Rintik
riuh dan
gerimis. Sisa hujan hari ini (27/11) tidak menghalangi niatan kami untuk bersilaturahim
ke rumah bapak Dr Mutiullah M.Hum (biasa dipanggil Pak Muti'). Beliau adalah
salah satu alumni kami (PK IMM
Ushuluddin) sekaligus sebagai salah satu dosen kami di
Fakultas Ushuluddin. Perjuangan berorganisasinya tidak berhenti sampai di PK
IMM, kini beliau menjabat sebagai anggota LPCR PP Muhammadiyah. Ghiroh ber-Muhammadiyahnya tidak
pernah padam dan selalu tersulut,
salah satunya karena terinspirasi dari kata-kata berikut:
“Di semua unit peradaban, MINORITAS
BERKUALITAS akan menentukan”
-Buya Syafi'i Maarif-
"Jangan
pernah malu. Jangan trima dianggap dan atau menganggap sebagai minoritas, tapi
anggaplah dan jadilah minoritas berkualitas. Jadilah minoritas berkualitas," tegasnya berulang kali.
Pak
Muti' sebagai sosok yang berasal dari Madura,
punya cerita tersendiri bagaimana beliau bergabung dengan Muhammadiyah. Banyak
orang yang menyangka beliau sosok NU. Namun baginya, tidak masalah. "Saya
juga tidak minder kalau pada akhirnya ketahuan orang Muhammadiyah, justru saya
bangga,"
pungkasnya.
Semangatnya
yang menggelora, ruh ber-IMM
yang masih tersemat dalam dirinya terlihat dari mimik dan sikap tubuhnya.

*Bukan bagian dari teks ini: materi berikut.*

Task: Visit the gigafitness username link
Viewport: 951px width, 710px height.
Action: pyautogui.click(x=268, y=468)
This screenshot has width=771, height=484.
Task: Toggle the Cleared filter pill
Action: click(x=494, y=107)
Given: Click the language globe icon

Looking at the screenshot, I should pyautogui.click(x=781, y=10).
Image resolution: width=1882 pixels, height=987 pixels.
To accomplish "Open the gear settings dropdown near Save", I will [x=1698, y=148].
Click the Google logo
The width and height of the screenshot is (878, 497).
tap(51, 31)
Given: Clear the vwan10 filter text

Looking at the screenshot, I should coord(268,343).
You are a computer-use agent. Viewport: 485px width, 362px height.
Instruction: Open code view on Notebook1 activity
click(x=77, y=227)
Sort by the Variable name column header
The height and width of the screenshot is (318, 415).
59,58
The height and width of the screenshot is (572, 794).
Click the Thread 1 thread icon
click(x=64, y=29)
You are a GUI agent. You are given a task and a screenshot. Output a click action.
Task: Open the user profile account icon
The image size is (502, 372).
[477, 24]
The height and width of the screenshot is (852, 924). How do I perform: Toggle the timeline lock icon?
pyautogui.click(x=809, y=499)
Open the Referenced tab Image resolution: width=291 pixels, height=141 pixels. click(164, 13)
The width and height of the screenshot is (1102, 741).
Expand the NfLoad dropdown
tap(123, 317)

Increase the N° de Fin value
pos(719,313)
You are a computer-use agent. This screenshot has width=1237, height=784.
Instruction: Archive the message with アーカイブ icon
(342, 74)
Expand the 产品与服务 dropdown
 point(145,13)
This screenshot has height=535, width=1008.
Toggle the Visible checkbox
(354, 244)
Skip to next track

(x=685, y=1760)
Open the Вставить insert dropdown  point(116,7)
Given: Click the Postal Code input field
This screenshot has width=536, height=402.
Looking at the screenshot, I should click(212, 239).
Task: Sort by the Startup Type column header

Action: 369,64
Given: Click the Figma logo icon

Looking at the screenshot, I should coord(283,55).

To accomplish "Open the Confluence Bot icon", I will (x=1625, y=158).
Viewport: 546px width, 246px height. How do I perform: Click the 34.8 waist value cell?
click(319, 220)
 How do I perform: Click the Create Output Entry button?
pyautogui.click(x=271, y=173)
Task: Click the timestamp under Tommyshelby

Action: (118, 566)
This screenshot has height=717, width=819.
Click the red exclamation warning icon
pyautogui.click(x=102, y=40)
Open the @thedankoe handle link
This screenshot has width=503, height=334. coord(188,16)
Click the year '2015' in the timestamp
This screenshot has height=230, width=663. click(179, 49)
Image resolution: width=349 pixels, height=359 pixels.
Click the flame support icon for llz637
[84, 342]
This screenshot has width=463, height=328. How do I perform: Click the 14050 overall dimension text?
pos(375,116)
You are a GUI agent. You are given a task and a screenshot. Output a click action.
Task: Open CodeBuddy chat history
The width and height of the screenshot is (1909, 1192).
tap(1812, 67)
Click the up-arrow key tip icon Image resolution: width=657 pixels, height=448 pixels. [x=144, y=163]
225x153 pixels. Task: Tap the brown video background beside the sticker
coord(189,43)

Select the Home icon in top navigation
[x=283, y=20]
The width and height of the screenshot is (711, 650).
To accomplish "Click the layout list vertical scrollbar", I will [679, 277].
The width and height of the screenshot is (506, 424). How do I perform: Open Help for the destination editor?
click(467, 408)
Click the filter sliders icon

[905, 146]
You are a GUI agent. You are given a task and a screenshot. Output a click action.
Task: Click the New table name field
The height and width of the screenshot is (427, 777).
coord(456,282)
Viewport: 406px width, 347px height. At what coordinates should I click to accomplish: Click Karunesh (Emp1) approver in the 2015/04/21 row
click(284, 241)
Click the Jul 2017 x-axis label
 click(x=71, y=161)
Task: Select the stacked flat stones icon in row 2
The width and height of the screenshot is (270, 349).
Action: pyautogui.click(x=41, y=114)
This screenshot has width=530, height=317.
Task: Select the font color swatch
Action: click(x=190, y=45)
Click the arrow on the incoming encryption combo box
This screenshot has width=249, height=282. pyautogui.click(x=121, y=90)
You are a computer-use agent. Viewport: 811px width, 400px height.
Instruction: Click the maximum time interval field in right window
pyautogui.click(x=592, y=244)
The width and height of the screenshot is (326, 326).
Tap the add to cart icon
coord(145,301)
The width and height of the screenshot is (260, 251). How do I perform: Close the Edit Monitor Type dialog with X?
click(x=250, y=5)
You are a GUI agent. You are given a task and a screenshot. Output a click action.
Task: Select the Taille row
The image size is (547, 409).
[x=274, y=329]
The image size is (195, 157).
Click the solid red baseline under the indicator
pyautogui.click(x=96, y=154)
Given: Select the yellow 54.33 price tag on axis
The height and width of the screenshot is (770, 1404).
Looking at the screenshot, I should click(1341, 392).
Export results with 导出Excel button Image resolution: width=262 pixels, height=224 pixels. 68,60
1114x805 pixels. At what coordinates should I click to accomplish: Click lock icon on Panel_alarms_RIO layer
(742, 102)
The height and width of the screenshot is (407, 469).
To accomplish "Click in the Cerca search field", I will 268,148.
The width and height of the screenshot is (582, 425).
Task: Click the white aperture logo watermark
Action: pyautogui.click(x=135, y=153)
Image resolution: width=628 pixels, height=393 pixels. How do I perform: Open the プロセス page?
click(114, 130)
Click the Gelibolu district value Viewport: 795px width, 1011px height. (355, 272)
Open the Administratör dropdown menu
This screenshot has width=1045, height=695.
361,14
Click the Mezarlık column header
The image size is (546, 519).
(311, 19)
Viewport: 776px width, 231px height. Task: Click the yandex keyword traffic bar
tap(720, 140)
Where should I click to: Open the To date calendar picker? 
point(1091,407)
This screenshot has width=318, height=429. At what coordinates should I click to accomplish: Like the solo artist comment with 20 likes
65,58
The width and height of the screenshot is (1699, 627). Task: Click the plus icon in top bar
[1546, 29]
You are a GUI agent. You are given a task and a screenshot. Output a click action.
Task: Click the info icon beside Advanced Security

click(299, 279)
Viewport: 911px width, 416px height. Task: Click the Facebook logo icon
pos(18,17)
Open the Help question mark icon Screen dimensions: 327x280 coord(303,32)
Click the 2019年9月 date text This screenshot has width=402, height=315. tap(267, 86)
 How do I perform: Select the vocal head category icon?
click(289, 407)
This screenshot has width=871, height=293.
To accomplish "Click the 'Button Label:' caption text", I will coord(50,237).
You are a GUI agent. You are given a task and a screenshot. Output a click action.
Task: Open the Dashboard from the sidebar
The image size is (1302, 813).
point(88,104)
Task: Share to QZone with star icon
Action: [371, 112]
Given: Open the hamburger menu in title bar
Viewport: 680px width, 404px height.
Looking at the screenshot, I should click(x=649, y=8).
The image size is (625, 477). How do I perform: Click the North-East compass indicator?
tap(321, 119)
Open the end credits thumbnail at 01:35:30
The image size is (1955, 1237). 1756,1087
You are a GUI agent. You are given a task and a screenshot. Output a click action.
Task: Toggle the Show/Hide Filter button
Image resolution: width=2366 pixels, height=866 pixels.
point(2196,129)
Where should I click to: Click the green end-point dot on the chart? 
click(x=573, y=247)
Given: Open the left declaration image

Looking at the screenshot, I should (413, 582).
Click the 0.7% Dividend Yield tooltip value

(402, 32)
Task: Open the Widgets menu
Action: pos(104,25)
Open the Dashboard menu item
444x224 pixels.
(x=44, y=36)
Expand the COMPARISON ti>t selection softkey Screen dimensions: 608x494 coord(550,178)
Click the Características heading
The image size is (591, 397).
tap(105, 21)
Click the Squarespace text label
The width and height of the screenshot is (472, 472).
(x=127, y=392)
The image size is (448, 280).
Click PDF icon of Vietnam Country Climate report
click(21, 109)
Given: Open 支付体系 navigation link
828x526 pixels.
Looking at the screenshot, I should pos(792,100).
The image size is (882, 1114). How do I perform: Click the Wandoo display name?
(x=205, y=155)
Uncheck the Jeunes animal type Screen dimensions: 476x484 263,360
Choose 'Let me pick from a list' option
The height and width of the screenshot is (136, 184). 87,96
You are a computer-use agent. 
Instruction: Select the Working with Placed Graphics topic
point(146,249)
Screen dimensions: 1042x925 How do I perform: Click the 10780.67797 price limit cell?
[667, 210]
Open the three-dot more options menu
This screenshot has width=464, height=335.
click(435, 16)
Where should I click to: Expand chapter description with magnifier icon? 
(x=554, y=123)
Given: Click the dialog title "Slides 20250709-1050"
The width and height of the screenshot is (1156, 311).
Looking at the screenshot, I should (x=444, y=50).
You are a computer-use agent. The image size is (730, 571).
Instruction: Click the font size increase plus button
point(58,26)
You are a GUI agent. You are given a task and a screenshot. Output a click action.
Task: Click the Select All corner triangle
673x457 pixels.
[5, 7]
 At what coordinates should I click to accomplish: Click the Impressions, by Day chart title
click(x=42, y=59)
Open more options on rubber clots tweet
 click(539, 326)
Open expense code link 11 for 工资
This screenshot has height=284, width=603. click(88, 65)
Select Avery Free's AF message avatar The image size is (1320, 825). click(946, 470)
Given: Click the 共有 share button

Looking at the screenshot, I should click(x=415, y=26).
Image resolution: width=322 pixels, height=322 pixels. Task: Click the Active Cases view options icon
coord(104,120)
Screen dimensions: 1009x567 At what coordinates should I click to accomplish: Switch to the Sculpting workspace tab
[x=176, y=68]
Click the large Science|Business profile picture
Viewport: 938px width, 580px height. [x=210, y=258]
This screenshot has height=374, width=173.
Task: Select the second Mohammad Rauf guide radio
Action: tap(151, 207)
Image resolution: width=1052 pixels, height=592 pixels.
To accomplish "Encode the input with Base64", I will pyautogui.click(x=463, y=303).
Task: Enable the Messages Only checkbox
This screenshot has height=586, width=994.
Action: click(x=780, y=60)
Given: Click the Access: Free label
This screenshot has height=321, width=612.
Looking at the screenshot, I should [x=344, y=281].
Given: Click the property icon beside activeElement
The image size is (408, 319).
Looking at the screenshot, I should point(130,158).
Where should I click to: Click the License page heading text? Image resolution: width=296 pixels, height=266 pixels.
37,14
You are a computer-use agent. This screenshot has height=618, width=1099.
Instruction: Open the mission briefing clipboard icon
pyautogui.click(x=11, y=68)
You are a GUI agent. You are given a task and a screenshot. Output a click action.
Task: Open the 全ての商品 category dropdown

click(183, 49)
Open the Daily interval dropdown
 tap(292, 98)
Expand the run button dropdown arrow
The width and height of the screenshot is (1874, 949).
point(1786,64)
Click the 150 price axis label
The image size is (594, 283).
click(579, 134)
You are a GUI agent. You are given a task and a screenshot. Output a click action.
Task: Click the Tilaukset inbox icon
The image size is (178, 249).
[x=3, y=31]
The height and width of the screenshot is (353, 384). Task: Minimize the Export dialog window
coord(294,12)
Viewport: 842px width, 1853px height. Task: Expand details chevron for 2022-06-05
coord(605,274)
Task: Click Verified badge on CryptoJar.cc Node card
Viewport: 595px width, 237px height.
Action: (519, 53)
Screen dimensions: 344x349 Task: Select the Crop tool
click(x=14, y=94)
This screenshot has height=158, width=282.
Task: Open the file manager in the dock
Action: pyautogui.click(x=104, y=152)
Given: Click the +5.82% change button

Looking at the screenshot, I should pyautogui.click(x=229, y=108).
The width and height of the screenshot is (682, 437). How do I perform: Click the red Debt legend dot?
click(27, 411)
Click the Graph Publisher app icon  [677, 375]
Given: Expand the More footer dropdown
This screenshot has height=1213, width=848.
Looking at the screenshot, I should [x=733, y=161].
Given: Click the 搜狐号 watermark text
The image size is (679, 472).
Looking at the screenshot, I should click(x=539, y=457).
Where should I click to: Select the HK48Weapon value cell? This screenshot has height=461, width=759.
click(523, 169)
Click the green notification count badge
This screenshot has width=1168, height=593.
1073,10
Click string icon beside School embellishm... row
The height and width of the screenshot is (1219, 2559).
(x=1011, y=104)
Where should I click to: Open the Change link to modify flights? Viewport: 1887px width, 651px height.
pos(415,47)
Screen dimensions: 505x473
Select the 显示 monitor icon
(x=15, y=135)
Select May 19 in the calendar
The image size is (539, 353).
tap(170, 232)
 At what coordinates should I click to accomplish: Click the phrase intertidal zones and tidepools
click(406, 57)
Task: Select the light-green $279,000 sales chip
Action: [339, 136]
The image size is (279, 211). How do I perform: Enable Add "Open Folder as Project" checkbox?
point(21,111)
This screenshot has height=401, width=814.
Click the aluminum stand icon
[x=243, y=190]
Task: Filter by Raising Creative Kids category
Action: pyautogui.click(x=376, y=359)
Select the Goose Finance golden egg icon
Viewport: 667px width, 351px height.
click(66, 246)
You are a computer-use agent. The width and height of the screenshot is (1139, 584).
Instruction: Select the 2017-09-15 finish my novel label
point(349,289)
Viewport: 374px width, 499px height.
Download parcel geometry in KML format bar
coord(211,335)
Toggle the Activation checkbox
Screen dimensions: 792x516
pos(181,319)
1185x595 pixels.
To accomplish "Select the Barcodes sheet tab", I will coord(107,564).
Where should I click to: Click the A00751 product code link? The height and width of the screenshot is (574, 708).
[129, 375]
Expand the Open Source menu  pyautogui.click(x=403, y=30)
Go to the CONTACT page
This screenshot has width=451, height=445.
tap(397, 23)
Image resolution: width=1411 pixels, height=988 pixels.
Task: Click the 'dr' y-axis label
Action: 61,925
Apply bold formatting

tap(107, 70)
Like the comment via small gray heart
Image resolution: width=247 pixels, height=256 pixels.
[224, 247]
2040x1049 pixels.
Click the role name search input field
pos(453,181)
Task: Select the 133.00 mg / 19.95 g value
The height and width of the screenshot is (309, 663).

Ketika kami bercerita tentang dinamika berorganisasi pada saat ini, beliau
terlihat sangat berfikir keras dan berusaha
menyumbangkan ide-idenya untuk menggugah kami.
Sembari
berdiskusi, teh hangat, kacang godog, dan tahu goreng krispi menjadi pelengkap
dinginnya malam dan hangatnya kami.
Beliau
bercerita bagaimana Muhammadiyah sebagai organisasi yang ultra-sosialis dimana
dalam setiap pembangunan amal usahanya dimulai dari bawah. Dimulai dari
perkumpulan beberapa orang, yang nantinya amal usaha tersebut menjadi milik
bersama. Milik persyarikatan PP Muhammadiyah. Hal tersebut tidak pernah menjadi
sengketa, rebutan hak milik dan merasa paling memiliki karena orang-orang
Muhammadiyah lebih dari sekedar sosialis.
Beliau
juga bercerita bagaimana Muhammadiyah sebagai organisasi ultra-kapitalis yang
tidak memandang orang dari segi keturunan atau apapun. Dimana ia berperan
disitu ia dihargai. Dimana ia acuh disitu ia mengacuhkan diri sendiri. Tak
peduli anak pejabat Muhammadiyah
atau hanya sekedar partisipan Muhammadiyah.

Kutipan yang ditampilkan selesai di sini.